Eco fashion rising in Australia

You know the eco tagline is truly authentic when upcycled garments are included on the runway, as they will be at Eco Fashion Week Australia on November 23-27.

Sceptics might think eco fashion is a branding exercise, another way to sell you things you don’t really need, because fashion is by definition the latest fad or trend – ever-changing and therefore by implication unsustainable.

Eco is short for ecology, ecosystem or environment – so upcycling garments that already exist (another 10 billion* new garments are added to the supply chain each year) lends credibility to this inaugural eco fashion event in Fremantle.

ecofashion photos

Founder and designer Zuhal Kuvan-Mills said the event aims to address sustainability wholeheartedly by featuring designers who practice sustainable, ethical production, either by recycling or upcycling, or using organic and natural materials which do not leave a big carbon footprint on the world.

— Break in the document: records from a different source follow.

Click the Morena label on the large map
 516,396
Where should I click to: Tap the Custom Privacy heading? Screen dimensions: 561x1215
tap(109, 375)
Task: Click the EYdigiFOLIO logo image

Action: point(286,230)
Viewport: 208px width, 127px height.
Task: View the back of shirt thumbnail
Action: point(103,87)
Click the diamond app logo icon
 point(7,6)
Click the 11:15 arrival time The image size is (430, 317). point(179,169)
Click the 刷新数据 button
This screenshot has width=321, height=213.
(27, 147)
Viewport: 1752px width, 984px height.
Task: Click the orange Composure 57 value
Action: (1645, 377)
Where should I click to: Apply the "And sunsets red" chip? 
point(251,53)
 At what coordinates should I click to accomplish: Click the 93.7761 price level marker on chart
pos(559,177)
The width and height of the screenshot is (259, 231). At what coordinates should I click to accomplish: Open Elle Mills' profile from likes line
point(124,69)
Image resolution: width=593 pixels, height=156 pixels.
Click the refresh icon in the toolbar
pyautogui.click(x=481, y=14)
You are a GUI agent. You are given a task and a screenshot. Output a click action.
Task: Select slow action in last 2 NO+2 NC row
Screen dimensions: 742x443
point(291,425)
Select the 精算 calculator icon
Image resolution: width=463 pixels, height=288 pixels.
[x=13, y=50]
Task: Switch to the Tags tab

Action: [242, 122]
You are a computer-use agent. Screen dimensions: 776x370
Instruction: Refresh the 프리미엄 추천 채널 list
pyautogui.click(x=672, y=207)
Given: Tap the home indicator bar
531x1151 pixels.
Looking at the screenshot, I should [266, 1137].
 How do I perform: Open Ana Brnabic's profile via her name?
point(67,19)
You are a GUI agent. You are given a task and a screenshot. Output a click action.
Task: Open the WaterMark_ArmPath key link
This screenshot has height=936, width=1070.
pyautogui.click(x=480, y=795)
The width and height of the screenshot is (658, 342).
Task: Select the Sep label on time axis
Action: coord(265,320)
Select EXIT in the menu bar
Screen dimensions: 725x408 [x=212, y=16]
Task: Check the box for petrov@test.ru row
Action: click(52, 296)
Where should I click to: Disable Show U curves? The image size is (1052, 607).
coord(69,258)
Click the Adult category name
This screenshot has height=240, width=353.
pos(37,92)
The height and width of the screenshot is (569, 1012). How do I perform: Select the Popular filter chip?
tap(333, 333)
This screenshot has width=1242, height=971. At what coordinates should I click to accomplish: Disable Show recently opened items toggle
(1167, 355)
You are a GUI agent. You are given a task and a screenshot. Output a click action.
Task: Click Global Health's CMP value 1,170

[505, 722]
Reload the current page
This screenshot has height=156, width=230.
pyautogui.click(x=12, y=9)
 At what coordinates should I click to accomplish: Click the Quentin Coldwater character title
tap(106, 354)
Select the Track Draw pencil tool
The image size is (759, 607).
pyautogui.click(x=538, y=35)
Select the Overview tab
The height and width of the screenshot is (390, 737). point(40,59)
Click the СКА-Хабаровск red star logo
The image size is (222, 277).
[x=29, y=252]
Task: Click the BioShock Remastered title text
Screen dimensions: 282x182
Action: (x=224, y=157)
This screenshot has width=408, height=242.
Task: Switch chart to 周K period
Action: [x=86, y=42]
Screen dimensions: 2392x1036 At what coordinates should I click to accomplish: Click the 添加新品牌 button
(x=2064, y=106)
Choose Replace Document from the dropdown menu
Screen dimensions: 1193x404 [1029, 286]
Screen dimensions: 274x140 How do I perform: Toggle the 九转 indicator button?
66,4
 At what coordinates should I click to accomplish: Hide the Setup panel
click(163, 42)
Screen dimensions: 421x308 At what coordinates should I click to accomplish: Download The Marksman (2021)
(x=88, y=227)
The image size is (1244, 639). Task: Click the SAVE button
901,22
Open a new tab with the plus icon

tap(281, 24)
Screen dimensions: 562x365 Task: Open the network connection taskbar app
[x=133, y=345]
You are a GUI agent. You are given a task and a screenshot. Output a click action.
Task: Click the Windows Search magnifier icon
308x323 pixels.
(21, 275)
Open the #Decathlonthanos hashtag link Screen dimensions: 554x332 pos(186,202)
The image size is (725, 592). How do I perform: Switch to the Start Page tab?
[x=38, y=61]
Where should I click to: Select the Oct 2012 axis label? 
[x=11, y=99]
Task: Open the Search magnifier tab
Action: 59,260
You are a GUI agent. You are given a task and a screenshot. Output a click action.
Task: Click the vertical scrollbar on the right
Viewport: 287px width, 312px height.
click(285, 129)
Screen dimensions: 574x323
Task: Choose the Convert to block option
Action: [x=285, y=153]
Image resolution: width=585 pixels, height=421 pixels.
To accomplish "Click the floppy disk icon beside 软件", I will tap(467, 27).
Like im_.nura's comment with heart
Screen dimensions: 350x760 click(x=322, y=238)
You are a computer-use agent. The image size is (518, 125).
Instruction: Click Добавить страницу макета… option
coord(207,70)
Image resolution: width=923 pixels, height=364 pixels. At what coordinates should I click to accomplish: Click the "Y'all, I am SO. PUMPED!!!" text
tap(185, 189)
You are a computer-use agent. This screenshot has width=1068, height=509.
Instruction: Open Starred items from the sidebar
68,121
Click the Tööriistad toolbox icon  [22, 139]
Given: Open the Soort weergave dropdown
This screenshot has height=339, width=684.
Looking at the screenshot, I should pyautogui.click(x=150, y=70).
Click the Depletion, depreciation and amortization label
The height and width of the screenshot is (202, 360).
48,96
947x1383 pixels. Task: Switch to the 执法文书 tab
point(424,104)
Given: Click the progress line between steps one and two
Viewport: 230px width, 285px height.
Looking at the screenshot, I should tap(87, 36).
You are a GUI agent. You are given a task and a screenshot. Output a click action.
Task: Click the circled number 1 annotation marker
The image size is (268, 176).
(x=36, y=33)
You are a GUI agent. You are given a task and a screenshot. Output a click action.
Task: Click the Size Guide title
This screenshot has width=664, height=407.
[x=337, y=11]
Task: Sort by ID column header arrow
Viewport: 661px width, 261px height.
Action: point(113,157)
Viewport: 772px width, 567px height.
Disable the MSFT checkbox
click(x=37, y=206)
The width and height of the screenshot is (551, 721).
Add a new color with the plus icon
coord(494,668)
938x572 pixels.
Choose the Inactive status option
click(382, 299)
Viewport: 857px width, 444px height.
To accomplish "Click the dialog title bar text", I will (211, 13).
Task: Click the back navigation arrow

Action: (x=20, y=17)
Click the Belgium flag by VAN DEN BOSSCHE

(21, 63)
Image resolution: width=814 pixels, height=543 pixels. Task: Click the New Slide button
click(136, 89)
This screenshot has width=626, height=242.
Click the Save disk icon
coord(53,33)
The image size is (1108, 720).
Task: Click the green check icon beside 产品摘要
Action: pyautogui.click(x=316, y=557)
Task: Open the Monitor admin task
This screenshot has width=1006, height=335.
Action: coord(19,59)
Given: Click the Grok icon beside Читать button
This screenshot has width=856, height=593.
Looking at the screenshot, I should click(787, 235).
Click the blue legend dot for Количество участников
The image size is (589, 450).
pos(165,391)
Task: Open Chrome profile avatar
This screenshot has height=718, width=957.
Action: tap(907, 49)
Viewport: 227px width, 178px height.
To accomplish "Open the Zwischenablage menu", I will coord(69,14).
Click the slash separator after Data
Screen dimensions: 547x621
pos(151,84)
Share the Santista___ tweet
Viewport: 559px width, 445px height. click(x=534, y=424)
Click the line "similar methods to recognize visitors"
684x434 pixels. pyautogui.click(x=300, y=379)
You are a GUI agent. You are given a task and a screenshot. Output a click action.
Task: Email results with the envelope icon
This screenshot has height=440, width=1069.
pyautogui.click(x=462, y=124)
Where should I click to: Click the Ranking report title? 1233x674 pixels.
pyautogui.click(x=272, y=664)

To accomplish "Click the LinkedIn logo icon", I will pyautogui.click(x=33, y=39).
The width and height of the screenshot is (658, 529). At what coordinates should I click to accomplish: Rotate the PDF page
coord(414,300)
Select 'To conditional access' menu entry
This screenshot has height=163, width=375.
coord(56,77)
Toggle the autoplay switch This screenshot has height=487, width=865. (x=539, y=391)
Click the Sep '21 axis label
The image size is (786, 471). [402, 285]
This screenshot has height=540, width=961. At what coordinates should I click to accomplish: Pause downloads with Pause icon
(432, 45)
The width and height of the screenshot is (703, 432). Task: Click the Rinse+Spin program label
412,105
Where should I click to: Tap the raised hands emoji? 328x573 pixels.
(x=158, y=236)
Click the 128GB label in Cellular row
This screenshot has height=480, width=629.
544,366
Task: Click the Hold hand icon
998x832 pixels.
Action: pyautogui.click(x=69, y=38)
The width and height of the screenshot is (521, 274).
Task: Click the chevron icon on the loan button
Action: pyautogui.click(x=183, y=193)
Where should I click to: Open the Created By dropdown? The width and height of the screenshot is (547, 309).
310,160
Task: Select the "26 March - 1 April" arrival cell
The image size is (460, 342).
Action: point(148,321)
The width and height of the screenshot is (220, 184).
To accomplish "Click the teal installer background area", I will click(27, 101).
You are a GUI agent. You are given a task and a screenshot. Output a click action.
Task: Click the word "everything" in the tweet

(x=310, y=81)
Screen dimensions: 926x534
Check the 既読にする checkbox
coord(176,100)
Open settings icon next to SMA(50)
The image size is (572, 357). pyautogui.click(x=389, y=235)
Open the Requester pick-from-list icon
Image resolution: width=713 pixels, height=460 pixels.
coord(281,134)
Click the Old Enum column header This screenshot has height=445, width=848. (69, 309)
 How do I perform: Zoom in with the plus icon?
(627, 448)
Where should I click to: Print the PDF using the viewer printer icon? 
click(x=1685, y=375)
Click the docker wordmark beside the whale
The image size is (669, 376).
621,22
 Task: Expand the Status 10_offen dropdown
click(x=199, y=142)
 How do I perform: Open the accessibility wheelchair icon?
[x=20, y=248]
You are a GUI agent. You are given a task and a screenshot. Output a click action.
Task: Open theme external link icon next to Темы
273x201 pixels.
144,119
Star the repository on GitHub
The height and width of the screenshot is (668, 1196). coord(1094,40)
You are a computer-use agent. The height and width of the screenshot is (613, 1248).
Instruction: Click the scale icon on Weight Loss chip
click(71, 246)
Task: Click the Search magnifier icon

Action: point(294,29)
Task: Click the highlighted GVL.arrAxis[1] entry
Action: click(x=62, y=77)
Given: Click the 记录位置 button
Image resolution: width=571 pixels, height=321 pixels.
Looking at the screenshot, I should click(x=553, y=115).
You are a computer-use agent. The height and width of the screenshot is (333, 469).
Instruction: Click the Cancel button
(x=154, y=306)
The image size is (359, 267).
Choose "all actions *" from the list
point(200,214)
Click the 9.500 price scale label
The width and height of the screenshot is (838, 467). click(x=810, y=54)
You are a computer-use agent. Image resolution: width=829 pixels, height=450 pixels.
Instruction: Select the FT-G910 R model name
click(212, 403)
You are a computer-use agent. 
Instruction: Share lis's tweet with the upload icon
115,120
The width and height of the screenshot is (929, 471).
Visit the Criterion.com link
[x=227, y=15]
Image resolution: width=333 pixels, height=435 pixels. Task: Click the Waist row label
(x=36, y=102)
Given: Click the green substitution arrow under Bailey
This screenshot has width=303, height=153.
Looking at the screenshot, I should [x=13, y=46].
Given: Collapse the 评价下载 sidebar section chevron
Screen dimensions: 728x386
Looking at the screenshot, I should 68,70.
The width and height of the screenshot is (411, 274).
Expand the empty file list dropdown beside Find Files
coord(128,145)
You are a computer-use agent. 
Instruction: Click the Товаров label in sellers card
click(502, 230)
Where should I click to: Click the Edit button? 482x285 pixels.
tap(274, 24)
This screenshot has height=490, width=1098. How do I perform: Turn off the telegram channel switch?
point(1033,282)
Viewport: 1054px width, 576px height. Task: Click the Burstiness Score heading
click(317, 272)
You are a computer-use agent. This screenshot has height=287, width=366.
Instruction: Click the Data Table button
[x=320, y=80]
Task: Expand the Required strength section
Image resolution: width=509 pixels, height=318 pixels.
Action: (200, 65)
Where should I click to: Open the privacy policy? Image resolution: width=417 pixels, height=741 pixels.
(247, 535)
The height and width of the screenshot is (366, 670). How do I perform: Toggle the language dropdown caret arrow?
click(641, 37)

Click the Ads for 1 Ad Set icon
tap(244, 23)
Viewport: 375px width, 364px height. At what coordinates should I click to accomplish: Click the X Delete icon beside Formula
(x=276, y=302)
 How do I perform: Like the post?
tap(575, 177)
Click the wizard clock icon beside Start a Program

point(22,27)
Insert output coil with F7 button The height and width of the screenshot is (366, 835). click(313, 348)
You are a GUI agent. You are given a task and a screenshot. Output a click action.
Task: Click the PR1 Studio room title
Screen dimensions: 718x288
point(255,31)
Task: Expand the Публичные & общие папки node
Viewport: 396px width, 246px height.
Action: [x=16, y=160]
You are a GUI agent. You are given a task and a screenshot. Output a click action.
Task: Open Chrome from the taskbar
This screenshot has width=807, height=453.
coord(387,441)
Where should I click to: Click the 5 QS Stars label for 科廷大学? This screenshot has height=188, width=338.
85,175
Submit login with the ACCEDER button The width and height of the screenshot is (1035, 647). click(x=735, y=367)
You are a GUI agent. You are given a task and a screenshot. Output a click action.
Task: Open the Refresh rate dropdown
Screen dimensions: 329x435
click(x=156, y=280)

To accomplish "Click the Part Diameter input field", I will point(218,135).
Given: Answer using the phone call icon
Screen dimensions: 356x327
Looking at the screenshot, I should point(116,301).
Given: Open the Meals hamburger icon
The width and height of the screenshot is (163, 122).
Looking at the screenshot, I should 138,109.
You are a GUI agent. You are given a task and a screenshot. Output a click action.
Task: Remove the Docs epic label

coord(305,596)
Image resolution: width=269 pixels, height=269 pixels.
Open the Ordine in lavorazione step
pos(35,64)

“Australia’s first Eco Fashion Week (EFWA) brings people together for a week to celebrate sustainable amazing designs, runway shows, conferences, design and textile art exhibitions, student shows and awards to inspire and educate,” Ms Kuvan-Mills said.

Designers who use environmentally-friendly fabrics (such as organic cotton, wool, hemp, bamboo, silk), recycled/upcycled materials, handmade and craft techniques, and show evidence of zero waste in their collections can apply for registration until 30 September via contact@ecofashionweekaustralia.com

EFWA’s upcycling cred is now enhanced by an Upcycling Challenge run by media consultant Marilyn R Wilson who has brought together 21 designers from 12 countries to each produce a runway look from used men’s dress shirts sourced from thrift stores, flea markets, friend’s/family’s castoffs, etc.

upcycled shirts

Marilyn said the designers were encouraged to step out of the box. “Creativity, dream big, think unique and stretch yourself artistically were the ideas I encouraged them to embrace. Each were also asked to not just use the shirts as fabric, but to try and include at least one detail from the original garments,” she said.

Being an upcycler from way back, I am personally thrilled to be part of this event and will be presenting an eco seminar Rethinking Clothing Culture and upcycling workshop on 25 November.  Here’s the eight-shirt skirt I created for my Sew it Again project in 2014 – and I am inspired to make something ‘new’ in honour of Eco Fashion Week Australia.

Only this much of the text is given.